Of the patience called forth by transition
Notice how the sky is a milky opal
cloudless from rim to rim, of an indefinite
height and sliding now at midafternoon
into darkness. Pearly, it melts
imperceptibly into yellow and green,
willow colors from another season,
or the yellow of aspen leaves already fallen,
into lavender now, the sea lavender
shriveled in the marshes. As the trees
reduce themselves to bony gesture
and the woods echo the hues of earth
itself, the colors of the light must feed
our eye’s hunger, the ruddy sun of winter.
In early spring, we look down for color,
we look for the green of skunk cabbage,
golden crocuses along the south wall,
the small ears of violets unfolding.
Before the snows that glaze and magnify,
glitter and transmute, we look upward.
Great Chinese peonies float over the bay
splendid, bronzed by the light rebounding
from the water. In November we gaze up
into the stormy garden of the clouds.
What comes to us rides on the wind
and we face into it like gulls, waiting.
I have always been poor at flirting
I know it’s harmless.
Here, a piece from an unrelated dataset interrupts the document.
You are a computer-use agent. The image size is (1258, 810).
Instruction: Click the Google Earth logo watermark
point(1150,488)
My friends who flirt
the hardest—consummate, compulsive—are least
apt to fall into bed on a hot night’s wind.
Flirting is what they do instead of sex,
five-year affairs of eyes and telephone trysts,
voices soft as warm taffy, artful laughs,
a hush when the spouse walks through the room.
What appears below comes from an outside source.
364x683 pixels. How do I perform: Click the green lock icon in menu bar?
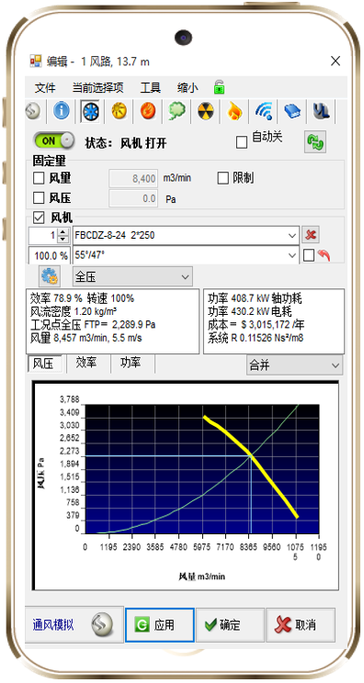click(x=219, y=87)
Yet when I flirt I feel like an elephant
in a pink tutu balancing on a beach ball,
a tabby wearing a doll’s dress, stuffed
in a carriage, about to snarl and slash.
I am pretending to be a girl, a girly girl.
A smile hangs on my fa
ce like a loose shutter.
My voice is petroleum jelly on my tongue.
My mother flirted with the milkman, the iceman,
the butcher—oh he winked and strutted,
flashing his gold tooth and slapping the scale.
Ogling, the plumber fixed both leaks
for the price of one. She flirted with the mailman,
the paperboy who brought our paper and only ours
to the door. I’d watch sour as a rotten lemon,
dour as a grandfather clock, cringing, muttering
Mother! like the curse word it was. The walls
would drip perfumed oil. The ceiling sagged buttery.
Her eyes were screwed wide open, Betty Boop,
batting butterfly wings, her mouth pursed,
while she played them like saxophones,
her voice now a tiny plush mouse,
now sleeking into the lower registers
of dark honey lapping at the belly.
When we couldn’t pay the mortgage, she almost
climbed into the bank manager’s lap.
Motorcycle cops pulling over our sputtering car,
teachers, principals, my father’s bosses,
she had only one weapon, shameless silent
promises redeemable for absolutely nothing
but an ego job on the spot, frothing over.
If afterward she called them behayma,
fool, it was with quiet satisfaction,
an athlete who has performed well and won.
I remember the puzzled damaged look in her
widened eyes when flirting began to fail.
For some it is a drug of choice,
a moment’s cocaine spiking the ego, giving
that spurt of a mirror cooing attraction.